>> BEGIN Dataset rows

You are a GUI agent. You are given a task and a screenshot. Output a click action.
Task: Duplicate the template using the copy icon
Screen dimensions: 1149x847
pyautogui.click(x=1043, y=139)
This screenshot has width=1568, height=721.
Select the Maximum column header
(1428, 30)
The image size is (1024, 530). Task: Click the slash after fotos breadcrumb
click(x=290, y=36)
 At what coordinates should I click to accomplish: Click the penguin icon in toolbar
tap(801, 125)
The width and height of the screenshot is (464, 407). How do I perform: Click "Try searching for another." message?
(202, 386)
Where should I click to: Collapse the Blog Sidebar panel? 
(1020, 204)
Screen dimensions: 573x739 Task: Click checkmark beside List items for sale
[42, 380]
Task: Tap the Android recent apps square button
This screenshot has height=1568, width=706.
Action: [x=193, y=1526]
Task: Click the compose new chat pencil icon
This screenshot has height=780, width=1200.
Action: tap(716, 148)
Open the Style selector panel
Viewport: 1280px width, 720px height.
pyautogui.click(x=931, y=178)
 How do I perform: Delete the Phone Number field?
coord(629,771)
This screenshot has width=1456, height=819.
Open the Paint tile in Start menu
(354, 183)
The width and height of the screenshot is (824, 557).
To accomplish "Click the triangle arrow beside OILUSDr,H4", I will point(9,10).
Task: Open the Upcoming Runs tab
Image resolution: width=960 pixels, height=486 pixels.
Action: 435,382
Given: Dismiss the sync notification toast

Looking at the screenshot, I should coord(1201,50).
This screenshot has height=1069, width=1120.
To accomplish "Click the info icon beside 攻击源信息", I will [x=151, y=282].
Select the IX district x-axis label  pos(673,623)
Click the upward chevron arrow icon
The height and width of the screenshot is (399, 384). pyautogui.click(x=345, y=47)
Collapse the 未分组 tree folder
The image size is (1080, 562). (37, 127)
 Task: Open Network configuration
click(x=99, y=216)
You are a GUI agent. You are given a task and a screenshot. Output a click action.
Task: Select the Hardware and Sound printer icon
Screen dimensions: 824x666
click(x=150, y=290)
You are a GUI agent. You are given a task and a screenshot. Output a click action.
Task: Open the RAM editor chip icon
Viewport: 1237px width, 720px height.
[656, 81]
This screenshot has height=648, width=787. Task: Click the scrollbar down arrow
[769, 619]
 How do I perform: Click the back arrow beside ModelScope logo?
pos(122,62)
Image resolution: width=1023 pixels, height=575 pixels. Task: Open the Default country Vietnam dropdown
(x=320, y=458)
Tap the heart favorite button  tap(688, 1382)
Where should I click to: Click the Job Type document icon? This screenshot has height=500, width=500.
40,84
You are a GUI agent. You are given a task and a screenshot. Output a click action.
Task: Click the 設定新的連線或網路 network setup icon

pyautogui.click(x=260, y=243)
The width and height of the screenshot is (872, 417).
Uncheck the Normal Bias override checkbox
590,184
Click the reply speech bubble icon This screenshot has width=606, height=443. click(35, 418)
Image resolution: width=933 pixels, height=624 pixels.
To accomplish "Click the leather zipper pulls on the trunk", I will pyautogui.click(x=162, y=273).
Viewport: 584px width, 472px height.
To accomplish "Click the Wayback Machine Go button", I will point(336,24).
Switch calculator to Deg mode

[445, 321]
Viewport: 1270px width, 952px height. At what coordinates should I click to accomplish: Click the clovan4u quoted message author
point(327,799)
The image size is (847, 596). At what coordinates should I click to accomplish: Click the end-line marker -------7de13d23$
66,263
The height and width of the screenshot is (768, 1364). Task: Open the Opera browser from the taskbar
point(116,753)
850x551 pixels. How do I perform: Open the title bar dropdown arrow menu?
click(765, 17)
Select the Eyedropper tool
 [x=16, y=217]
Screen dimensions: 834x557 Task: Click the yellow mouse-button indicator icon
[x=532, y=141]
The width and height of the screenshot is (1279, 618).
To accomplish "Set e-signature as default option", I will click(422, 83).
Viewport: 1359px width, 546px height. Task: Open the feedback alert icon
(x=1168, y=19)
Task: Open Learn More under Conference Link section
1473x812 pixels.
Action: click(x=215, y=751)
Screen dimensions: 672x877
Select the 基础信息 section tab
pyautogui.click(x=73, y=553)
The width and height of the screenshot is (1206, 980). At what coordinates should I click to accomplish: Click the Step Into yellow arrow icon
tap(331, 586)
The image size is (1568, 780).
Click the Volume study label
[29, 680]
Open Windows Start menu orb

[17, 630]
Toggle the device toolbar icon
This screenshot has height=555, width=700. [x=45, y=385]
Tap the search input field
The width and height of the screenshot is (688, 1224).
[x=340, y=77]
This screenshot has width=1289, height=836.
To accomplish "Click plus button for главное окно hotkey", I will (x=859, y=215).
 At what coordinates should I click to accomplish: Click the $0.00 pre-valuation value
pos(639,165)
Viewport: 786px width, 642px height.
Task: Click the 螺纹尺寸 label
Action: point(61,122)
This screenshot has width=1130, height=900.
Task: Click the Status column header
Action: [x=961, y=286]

>> END Dataset rows

Brief: Set down the entries above exactly as they appear, starting with the line that contains "The width and height of the screenshot is (872, 417)." and going on through the line that contains "Click the reply", with both of those lines included.

Task response:
The width and height of the screenshot is (872, 417).
Uncheck the Normal Bias override checkbox
590,184
Click the reply speech bubble icon This screenshot has width=606, height=443. click(35, 418)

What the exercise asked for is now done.